Assignment — Go through the listing that follows and write it out exactly. Drop the pictures.

Dataset content —
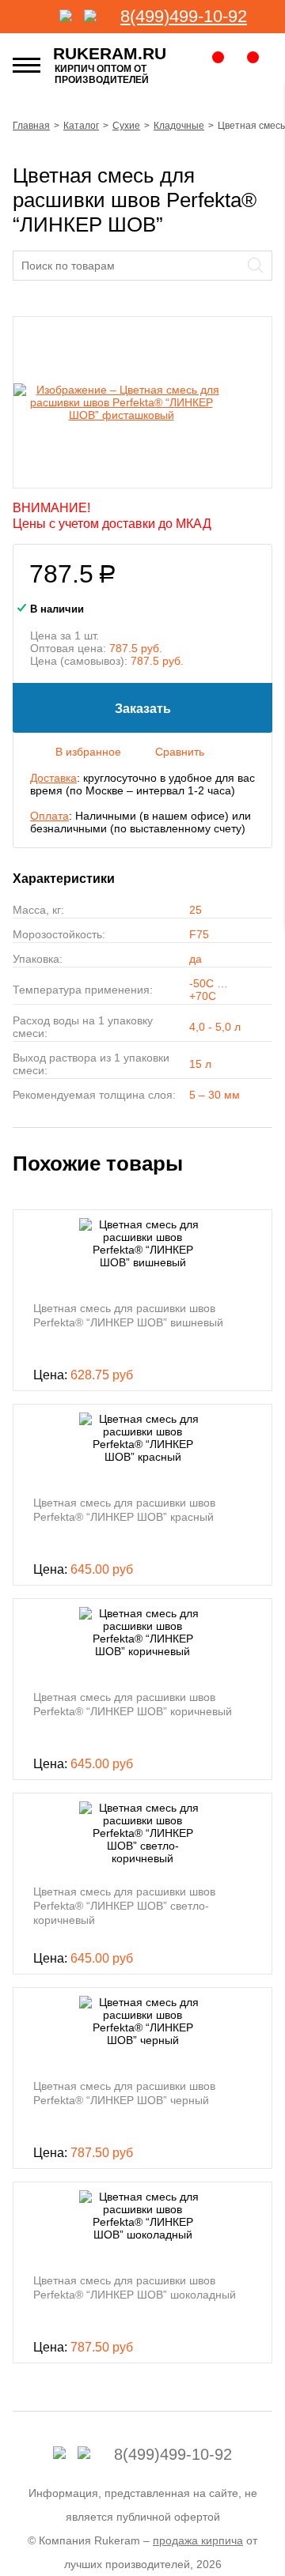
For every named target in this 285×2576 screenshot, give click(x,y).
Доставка (53, 777)
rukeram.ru (109, 53)
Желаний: (209, 65)
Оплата (49, 815)
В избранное (88, 751)
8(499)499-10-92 (183, 16)
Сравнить (179, 751)
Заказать (143, 708)
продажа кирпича (198, 2540)
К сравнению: (245, 65)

Answer section —
For every named target in this 285×2576 screenshot, give click(x,y).
Доставка (53, 777)
rukeram.ru (109, 53)
Желаний: (209, 65)
Оплата (49, 815)
В избранное (88, 751)
8(499)499-10-92 (183, 16)
Сравнить (179, 751)
Заказать (143, 708)
продажа кирпича (198, 2540)
К сравнению: (245, 65)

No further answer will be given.